--- DATA ---

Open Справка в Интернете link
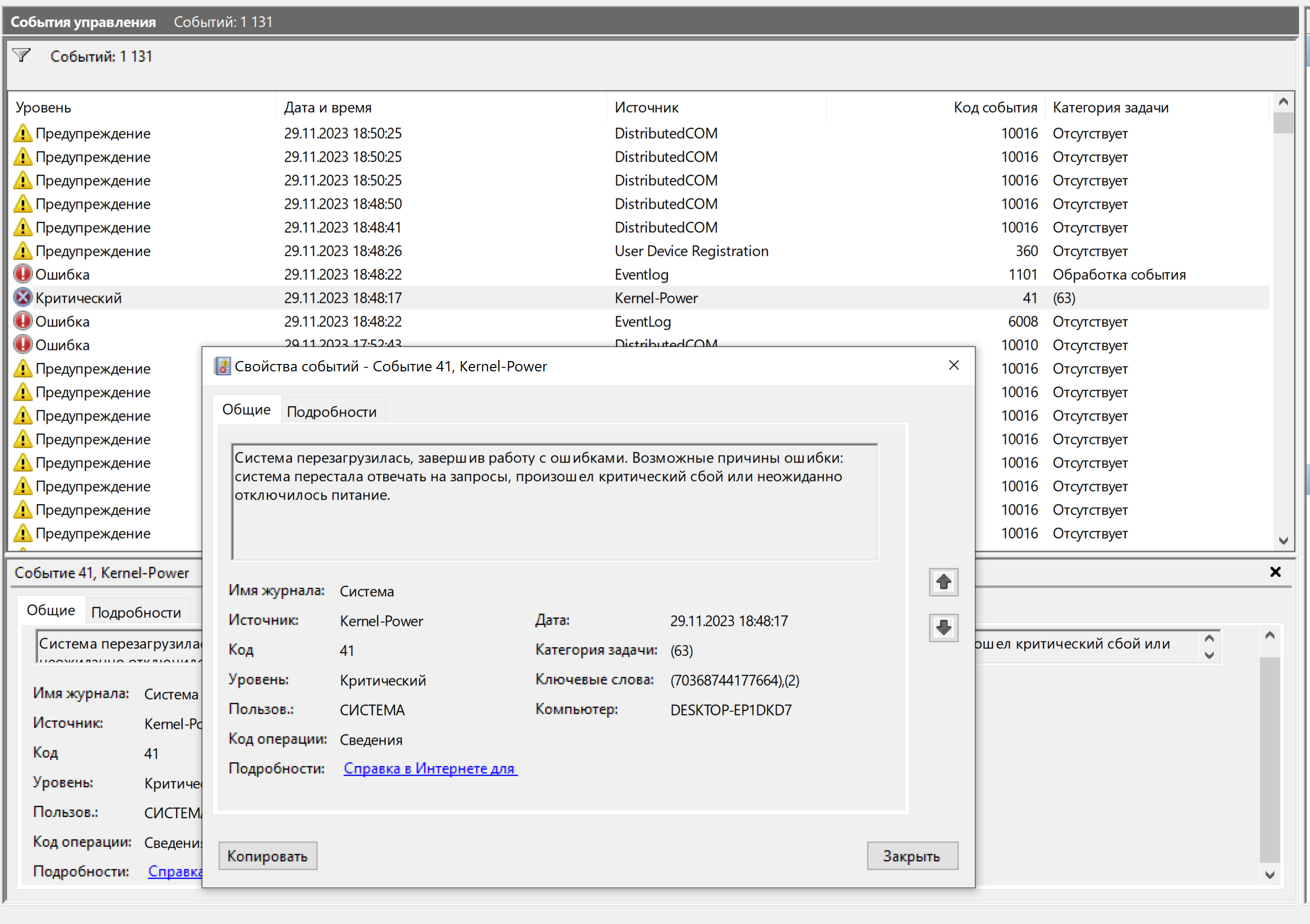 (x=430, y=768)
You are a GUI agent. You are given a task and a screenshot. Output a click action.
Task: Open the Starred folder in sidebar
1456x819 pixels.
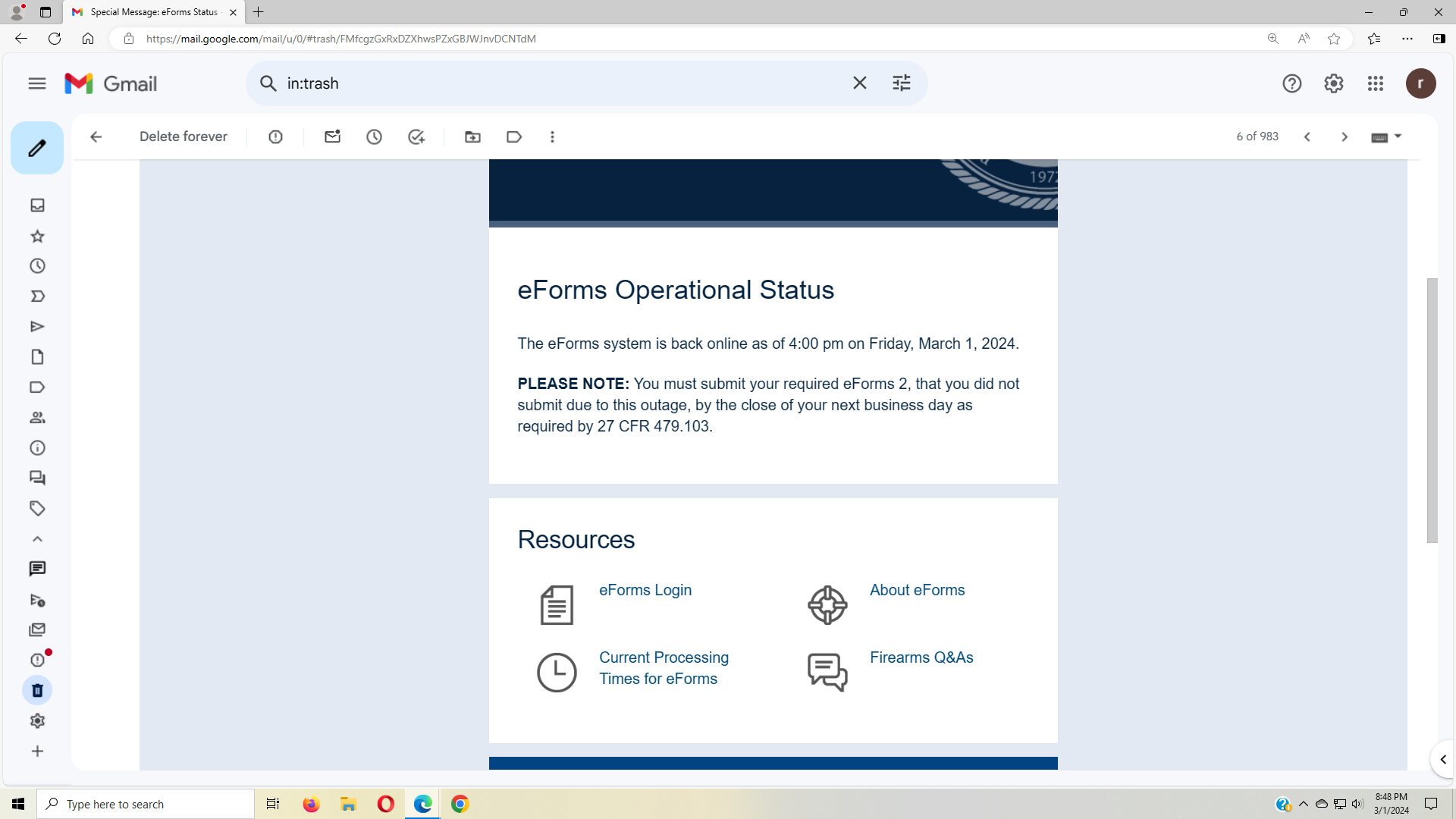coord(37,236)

---

#### [WORK INSTRUCTIONS]
Only the text of the records belongs in your answer, repeated exactly; the pictures stay out.

#### [TASK ANSWER]
Open Справка в Интернете link
 (x=430, y=768)
You are a GUI agent. You are given a task and a screenshot. Output a click action.
Task: Open the Starred folder in sidebar
1456x819 pixels.
coord(37,236)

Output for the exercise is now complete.